_Activity_. Below are the records. Restate word for word every line from the one that contains "The image size is (432, 228)." through the final line, both included.

[Items listed in a dataset]
☆ ☆ ☆ ☆
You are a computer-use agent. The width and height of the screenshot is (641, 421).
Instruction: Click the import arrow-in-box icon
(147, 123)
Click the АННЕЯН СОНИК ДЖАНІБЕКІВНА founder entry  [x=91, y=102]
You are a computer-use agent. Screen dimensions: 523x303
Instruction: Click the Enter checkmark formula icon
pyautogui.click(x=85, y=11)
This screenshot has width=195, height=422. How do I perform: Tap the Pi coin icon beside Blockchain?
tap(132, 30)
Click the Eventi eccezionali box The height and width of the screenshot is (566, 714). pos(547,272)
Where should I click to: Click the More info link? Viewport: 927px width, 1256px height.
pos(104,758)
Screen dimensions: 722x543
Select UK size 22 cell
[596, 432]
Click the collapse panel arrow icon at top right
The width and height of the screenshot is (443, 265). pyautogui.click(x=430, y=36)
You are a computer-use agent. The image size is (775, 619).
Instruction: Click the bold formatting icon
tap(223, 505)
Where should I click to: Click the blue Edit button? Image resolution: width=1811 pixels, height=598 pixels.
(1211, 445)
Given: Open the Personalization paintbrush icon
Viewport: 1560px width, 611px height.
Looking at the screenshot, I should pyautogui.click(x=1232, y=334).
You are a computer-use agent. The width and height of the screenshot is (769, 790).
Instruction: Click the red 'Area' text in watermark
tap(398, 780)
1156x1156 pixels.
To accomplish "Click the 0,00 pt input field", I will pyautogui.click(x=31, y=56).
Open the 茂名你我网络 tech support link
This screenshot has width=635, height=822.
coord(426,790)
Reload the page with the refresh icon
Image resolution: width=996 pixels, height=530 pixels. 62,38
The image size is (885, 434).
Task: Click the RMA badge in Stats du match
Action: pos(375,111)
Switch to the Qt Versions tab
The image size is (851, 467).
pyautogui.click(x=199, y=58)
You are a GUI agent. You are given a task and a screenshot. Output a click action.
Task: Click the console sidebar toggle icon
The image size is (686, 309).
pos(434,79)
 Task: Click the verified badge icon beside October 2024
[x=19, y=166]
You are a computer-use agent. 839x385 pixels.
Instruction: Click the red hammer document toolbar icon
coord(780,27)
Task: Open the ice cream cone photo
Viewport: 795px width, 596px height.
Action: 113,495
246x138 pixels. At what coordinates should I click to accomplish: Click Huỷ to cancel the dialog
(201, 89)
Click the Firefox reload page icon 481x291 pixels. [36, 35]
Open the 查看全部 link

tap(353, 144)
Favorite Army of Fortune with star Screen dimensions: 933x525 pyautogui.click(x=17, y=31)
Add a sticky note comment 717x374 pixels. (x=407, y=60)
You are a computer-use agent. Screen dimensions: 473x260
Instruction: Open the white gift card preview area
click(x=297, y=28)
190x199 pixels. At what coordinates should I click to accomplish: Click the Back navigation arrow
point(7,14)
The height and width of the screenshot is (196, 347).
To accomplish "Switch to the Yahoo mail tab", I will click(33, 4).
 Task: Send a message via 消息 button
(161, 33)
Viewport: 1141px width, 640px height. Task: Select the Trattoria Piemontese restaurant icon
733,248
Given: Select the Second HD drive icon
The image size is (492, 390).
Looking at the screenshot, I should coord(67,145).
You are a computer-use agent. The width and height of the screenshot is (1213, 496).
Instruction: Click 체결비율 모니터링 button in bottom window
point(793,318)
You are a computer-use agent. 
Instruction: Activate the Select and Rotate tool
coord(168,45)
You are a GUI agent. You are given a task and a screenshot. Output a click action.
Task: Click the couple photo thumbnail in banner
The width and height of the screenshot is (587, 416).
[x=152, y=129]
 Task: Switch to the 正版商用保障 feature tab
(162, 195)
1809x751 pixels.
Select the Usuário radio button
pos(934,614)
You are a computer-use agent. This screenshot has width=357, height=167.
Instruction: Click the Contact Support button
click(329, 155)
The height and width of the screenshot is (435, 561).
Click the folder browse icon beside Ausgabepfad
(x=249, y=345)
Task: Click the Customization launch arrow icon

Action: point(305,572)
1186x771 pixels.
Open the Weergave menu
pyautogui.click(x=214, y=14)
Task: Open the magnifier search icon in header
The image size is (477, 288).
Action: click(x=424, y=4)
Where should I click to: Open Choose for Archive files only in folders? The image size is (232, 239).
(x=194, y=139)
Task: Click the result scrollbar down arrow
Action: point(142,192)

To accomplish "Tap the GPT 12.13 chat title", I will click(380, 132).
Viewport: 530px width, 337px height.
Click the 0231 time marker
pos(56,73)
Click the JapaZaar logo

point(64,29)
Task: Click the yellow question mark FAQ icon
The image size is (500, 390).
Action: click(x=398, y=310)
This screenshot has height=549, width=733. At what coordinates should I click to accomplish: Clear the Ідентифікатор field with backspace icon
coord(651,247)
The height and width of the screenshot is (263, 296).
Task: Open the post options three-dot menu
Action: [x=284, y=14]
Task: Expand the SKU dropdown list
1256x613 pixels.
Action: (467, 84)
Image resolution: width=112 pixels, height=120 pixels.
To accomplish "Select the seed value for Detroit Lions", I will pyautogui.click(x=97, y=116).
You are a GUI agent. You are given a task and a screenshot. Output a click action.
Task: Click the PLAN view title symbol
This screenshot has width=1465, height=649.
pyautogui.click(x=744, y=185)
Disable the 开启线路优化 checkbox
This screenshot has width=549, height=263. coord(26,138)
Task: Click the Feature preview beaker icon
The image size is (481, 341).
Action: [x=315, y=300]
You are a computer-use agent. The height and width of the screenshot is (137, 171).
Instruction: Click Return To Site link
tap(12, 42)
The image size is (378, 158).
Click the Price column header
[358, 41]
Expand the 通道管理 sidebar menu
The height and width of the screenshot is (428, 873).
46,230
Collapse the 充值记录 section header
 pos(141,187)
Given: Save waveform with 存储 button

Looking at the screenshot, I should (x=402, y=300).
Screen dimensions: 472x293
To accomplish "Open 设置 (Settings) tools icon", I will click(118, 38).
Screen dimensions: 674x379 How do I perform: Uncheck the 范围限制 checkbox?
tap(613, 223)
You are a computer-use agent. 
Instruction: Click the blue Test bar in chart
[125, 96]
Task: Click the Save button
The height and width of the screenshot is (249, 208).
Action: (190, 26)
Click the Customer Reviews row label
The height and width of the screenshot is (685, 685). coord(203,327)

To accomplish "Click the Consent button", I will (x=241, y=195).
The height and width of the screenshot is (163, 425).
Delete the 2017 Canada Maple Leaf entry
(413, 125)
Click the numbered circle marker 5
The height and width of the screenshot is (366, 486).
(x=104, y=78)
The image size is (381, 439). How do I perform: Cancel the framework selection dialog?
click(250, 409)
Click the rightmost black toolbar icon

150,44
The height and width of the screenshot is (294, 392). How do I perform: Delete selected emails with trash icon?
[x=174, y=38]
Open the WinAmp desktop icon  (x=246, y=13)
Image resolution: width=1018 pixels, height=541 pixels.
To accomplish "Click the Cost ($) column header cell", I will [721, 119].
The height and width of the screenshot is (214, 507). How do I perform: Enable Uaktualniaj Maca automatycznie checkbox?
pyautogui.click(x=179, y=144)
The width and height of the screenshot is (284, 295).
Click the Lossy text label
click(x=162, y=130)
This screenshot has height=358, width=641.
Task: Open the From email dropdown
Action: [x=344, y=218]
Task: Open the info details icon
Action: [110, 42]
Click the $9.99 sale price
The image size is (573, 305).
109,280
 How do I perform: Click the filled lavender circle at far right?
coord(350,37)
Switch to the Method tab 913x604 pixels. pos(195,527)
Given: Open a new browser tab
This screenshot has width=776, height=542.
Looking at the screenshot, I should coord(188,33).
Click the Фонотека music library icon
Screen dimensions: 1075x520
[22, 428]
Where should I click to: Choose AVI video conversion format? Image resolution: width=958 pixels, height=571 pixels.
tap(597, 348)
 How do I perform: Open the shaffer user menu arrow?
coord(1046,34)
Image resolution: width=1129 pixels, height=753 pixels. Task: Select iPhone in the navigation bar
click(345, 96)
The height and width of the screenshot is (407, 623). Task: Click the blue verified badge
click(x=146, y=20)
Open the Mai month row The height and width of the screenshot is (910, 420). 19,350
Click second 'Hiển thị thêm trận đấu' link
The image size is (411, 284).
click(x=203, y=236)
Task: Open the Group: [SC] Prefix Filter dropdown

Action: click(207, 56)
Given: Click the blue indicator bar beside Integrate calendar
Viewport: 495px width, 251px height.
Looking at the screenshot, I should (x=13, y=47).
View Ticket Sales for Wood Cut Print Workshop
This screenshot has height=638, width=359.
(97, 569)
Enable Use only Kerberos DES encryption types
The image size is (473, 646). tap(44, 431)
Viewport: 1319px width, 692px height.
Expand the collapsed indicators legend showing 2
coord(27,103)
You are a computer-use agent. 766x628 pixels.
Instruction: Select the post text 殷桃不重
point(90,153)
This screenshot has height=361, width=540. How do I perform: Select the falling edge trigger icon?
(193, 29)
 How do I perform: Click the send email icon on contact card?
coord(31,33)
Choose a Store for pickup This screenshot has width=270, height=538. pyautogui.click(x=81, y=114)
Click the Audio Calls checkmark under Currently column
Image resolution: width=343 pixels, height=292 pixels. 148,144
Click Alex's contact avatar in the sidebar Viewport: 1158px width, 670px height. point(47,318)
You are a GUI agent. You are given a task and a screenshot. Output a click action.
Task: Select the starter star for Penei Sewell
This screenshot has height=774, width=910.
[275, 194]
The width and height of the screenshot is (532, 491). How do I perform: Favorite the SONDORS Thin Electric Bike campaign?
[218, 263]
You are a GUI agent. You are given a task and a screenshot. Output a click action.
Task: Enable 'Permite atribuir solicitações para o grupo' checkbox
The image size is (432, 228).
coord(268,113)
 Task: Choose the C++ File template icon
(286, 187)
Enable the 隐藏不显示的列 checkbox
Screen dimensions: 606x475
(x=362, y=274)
☆ ☆ ☆ ☆
_Exercise solution_.
The image size is (432, 228).
coord(268,113)
 Task: Choose the C++ File template icon
(286, 187)
Enable the 隐藏不显示的列 checkbox
Screen dimensions: 606x475
(x=362, y=274)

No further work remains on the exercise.